Some of you might know that I cultivate and maintain a semi-active Formspring account, where I try to answer both queries about video games and humiliating questions about my personal life just as accurately and plainly as I can.
Recently somebody asked,
What happened to virtual reality? Remember the promise of a Sega Genesis and Atari Jaguar helmet in the mid-90s?
This is a great question! My reply is off-the-cuff, and now that I’ve written it I think I might like to expand on it later. But here is v1.0 anyway:
VR just gets turned into other stuff. Like, Second Life was actually supposed to be a type of VR, with the headset and haptic feedback and everything.
What it really comes down to is, people aren’t ready and willing to look that fucking stupid. And they never will be.
Did you ever seen the “early adopter” on the airplane, watching his movie in his little hd widescreen movie spectacles? The year was like 2001ish, and that guy was a full-on dweebazoid. He takes a segway to work, and he’s happy because he’s living in the future, and I’m glad for him, but his eagerness to strap every type of laser to his body will never, ever be cool.

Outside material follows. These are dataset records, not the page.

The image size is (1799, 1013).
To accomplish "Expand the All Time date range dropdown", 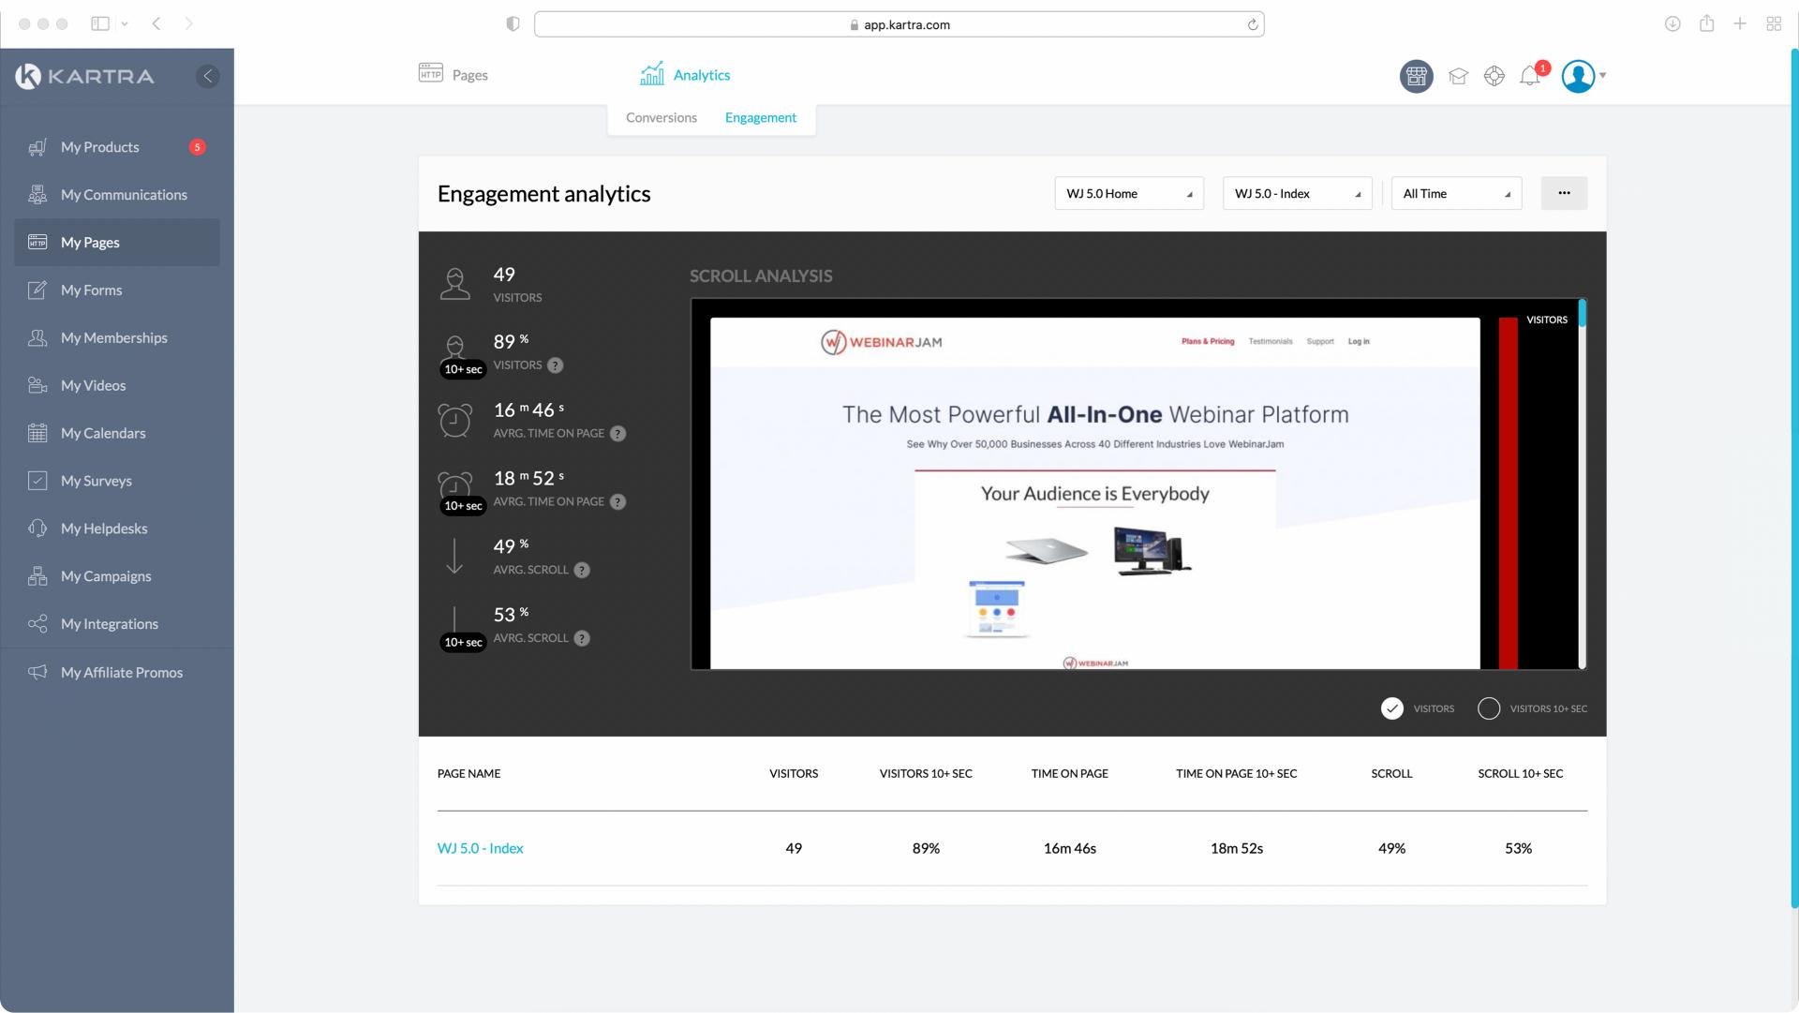I will [x=1456, y=193].
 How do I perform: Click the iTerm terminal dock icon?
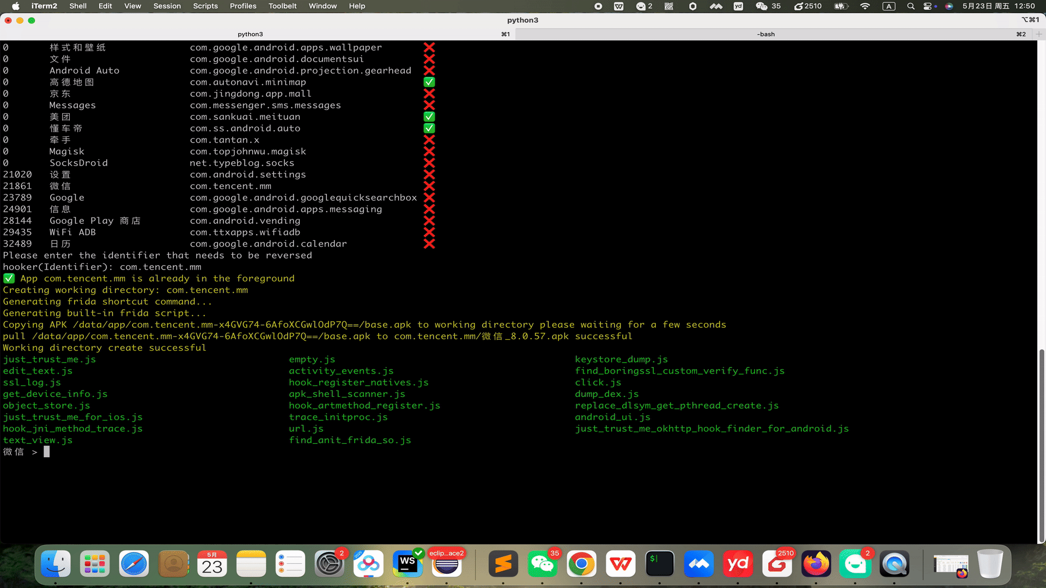[660, 564]
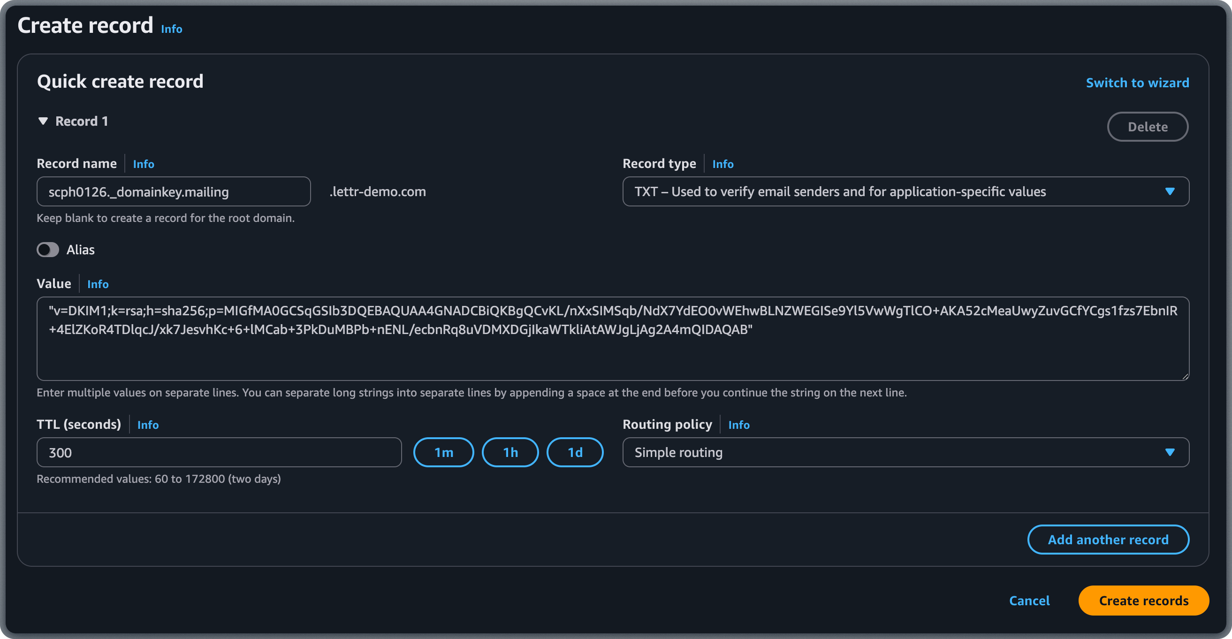Image resolution: width=1232 pixels, height=639 pixels.
Task: Click Switch to wizard
Action: click(1137, 82)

Similarly, I remember seeing a prototype for a type of wearable keyboard—it fit in the palm and it was really easy to learn to touch-type—in a magazine called ‘Shift.’ Boy, did they try to glam up that wearable keyboard, but there was no way. Attaching a computer to your body is not, will not be “cool.” The problem with VR is, if anyone catches you wearing a headset, you might as well close down that OKCupid profile.
I’m borrowing a lot of these points from an article I read—I don’t remember when or where—about the consistent lack of commercial success with all these repeated iterations of the “videophone.” Sure, times have changed since that article was written, insofar as Skype, FaceTime, and Google Hangout are totally viable, but the truth is, I’m not going to take some random call when my hair is a nest and my face is splotchy, just like I’m not going to run down to answer the door.
Here’s an unhappy truth about technology: the real obstacle is vanity. Take elevators, for instance. There once was a hotel elevator, and it was too slow. The elevator’s inventor thought long and hard about how to speed up the elevator’s mechanisms. Do you know what he did instead? He put up a mirror. He hung a mirror right next to the sliding elevator doors, because people wouldn’t notice the subpar elevator technology. They’d be too busy looking at themselves.